One of the parameters to which the sensitivity of the model is of most interest is the sinusoidal pressure at the portal tracts, because this is known to increase during portal hypertension in small-for-size liver syndrome. As can be seen in Fig. 8, the flows increase linearly with increasing pressure, and the rate is about 0.032 ml/min per mmHg pressure rise for lymphatic uptake and about 0.035 ml/min per mmHg for fluid crossing the liver surface.

Fig. 8.

Effect of change in $p_{S,PT}$ on the rates of lymph uptake in the liver and production of peritoneal fluid by the liver. Asterisks mark the physiological values

In Fig. 9 we show the effect of changing the distance between neighboring portal tracts $L_{\mathrm{lob}}$ on lymph uptake in the liver and production of peritoneal fluid by the liver (a) and on blood flux (b). The first figure shows that the effect of the lobule size on lymph flow is fairly small over a very wide range of values of $L_{\mathrm{lob}}$ (much wider than physiologically realistic). The effect becomes strong only for unrealistically small values of the size of the lobule. This is because, in this case, the lymph has to flow around the vessels that for small values of $L_{\mathrm{lob}}$ occupy a large percentage of the whole cross section of the lobule. On the other hand, as expected, blood flux is extremely sensitive to the lobule size, as shown in Fig. 10b.

Fig. 9.

Effect of change of lobule side length on the rates of lymph uptake in the liver and production of peritoneal fluid by the liver (a) and blood flux (b)

Fig. 10.

Effect of change of vessel diameter on the rates of a lymph uptake and flow across the surface of the liver and b flux of blood through the liver. In (a) only, solid symbols—$Q_L$; open symbols—$Q_{\mathrm{surface}}$. In both (a) and (b), circles denote the effect of changing $D_{PT}$ only, squares denote the effect of changing $D_{CV}$ only, and diamonds denote the effect of changing both $D_{PT}$ and $D_{CV}$ simultaneously

Since histological images show wide variation in vessel diameters, in Fig. 10a we plot the effect of vessel diameter on the flux. Increasing the size of the portal tracts increases both the uptake of lymph and the production of fluid by the liver. This is because in this case there is less resistance near the portal tracts, meaning the sinusoidal pressure is higher in regions close to them. In turn, this means the interstitial pressure has a higher average value, and thus, both the uptake of lymph (directly related to interstitial pressure via Eq. (4)) and the flux across the surface of the liver (given by (8)) are increased. Increasing the size of the central vein decreases both of these fluxes because there is less resistance, meaning the sinusoidal pressure is lower near it, and thus, the average interstitial pressure is smaller too, leading to both a lower rate of lymphatic uptake and also less fluid crossing the liver surface. Increasing the diameters of both portal tracts and central veins in proportion to one another has relatively little effect on these fluxes because the sinusoidal pressure distribution stays approximately unchanged, and thus, the interstitial pressure is largely unaffected. The flux of blood, shown in Fig. 10b, increases monotonically if the size of any vessel increases, since the vessel’s surface area increases, which decreases the resistance to blood flow. The size of the central vein has a greater effect on the flux than the portal tracts, because there are more portal tracts, so they collectively offer less resistance.

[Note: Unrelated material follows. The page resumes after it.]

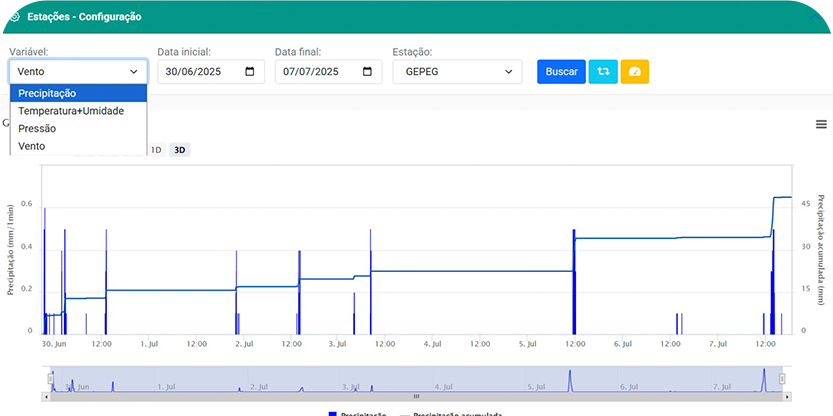
Task: Select the 3D range selector button
Action: [x=179, y=150]
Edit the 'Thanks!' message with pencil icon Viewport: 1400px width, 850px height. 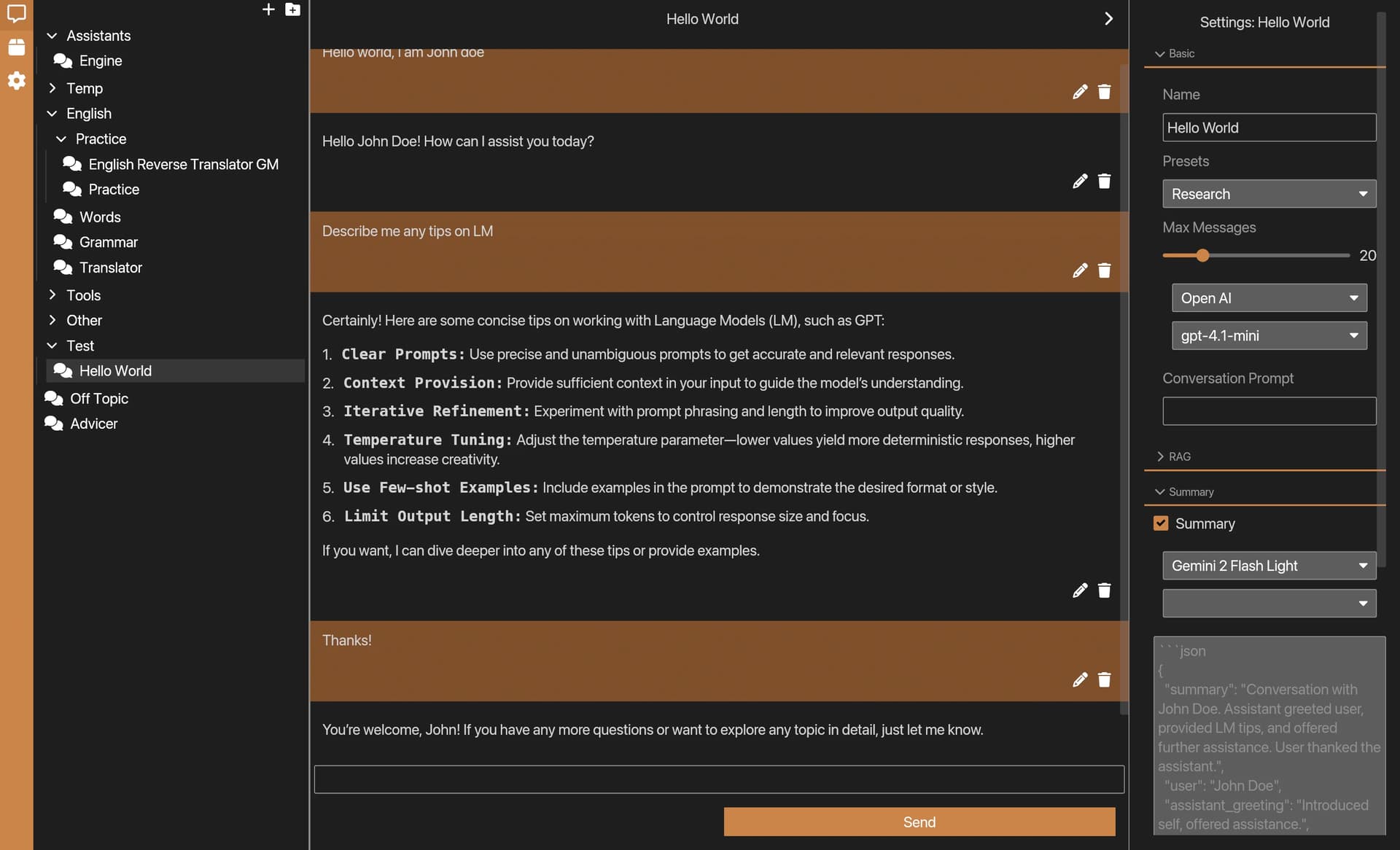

During ascites, the peritoneal pressure increases. In Fig. 11 we investigate the effect of different values of $p_{\mathrm{ext}}$. For simplicity, we used $p_{PC}=p_{DS}$ and denote them both by $p_{\mathrm{ext}}$. In this case, the lymph uptake, $Q_L$, does not change significantly, whereas the outflow from the liver surface, $Q_{\mathrm{surface}}$, decreases significantly and, according to the model, might even be reversed. Although the mathematical boundary condition (8) does not prevent flow from the abdomen to the liver, we are not aware of any evidence of its possible occurrence.

Fig. 11.

Effect of the pressure external to the liver in the peritoneal cavity, $p_{PC}$, and in the diaphragmatic space, $p_{DS}$ ($p_{PC}=p_{DS}$ is assumed, and these pressures are collectively denoted by $p_{\mathrm{ext}}$), on the rates of uptake by the lymphatics and flow through the surface of the liver

We also investigated the effect of changing the value of the flowing lymph pressure, $p_0$, as values for this parameter were not found in the literature, which is shown in Fig. 12. Increasing $p_0$ has only a small effect on the outflow from the liver surface, whereas it strongly affects the uptake from lymphatic vessels, which decreases approximately linearly with $p_0$ as $p_0$ increases. For sufficiently large $p_0$, it vanishes, because $p_I<p_0$ everywhere, so no fluid is taken up by the lymphatics. We also note that the effects of $p_{\mathrm{ext}}$ on $Q_{\mathrm{surface}}$ and of $p_0$ on $Q_L$ are analogous to one another; however, there is a qualitative difference for high values of these external pressures, which occurs because, for high $p_0$, the valves in the lymphangions prevent backflow, and there is no corresponding mechanics for high $p_{\mathrm{ext}}$.

Fig. 12.

Effect of flowing lymph pressure $p_0$ on the rates of uptake by the lymphatics and flow through the surface of the liver

The permeability of the interstitial space, $k_I$, could not reliably be determined from experimental data, and it is estimated in Appendix 6.2. In Fig. 13 we show how the lymph production depends on $k_I$. The flux through the surface increases as $k_I$ increases, and tends to zero for vanishingly small values of the permeability, while $Q_L$ is unaffected by the value of $k_I$. The increase in $Q_{\mathrm{surface}}$ is due to a reduction in the resistance of the outflow pathway through the liver surface for higher values of $k_I$.

Fig. 13.

Effect of the value of the permeability of the interstitial space, $k_I$, on the rates of lymph production. For larger values of $k_I$, a larger number of lobules are needed in the model to resolve the simulation; for example, for $k_I$ four times the default value, we used a model with 10 lobules

Since there could be interstitial flow within the portal tracts and central veins, the authors also considered a modified model. In this model, within the portal tracts and central veins, the interstitial flow satisfies

$$\begin{array}{c}\hfill \mathbf{\nabla }·{\mathbf{u}}_I+q_l=0\Rightarrow -\frac{k_I}{{\mathit{\mu }}_I}{\nabla }^2{p}_I+C_{l}max(p_I-p_0,0)=0,\end{array}$$ 13

along with continuity of pressure and flux conditions on the interface between the vessel and the interior of the lobule. Implementing these conditions leads to an increase in the predicted lymph production of just under 1 %, while the proportionate change in the predicted overall blood flow was much smaller.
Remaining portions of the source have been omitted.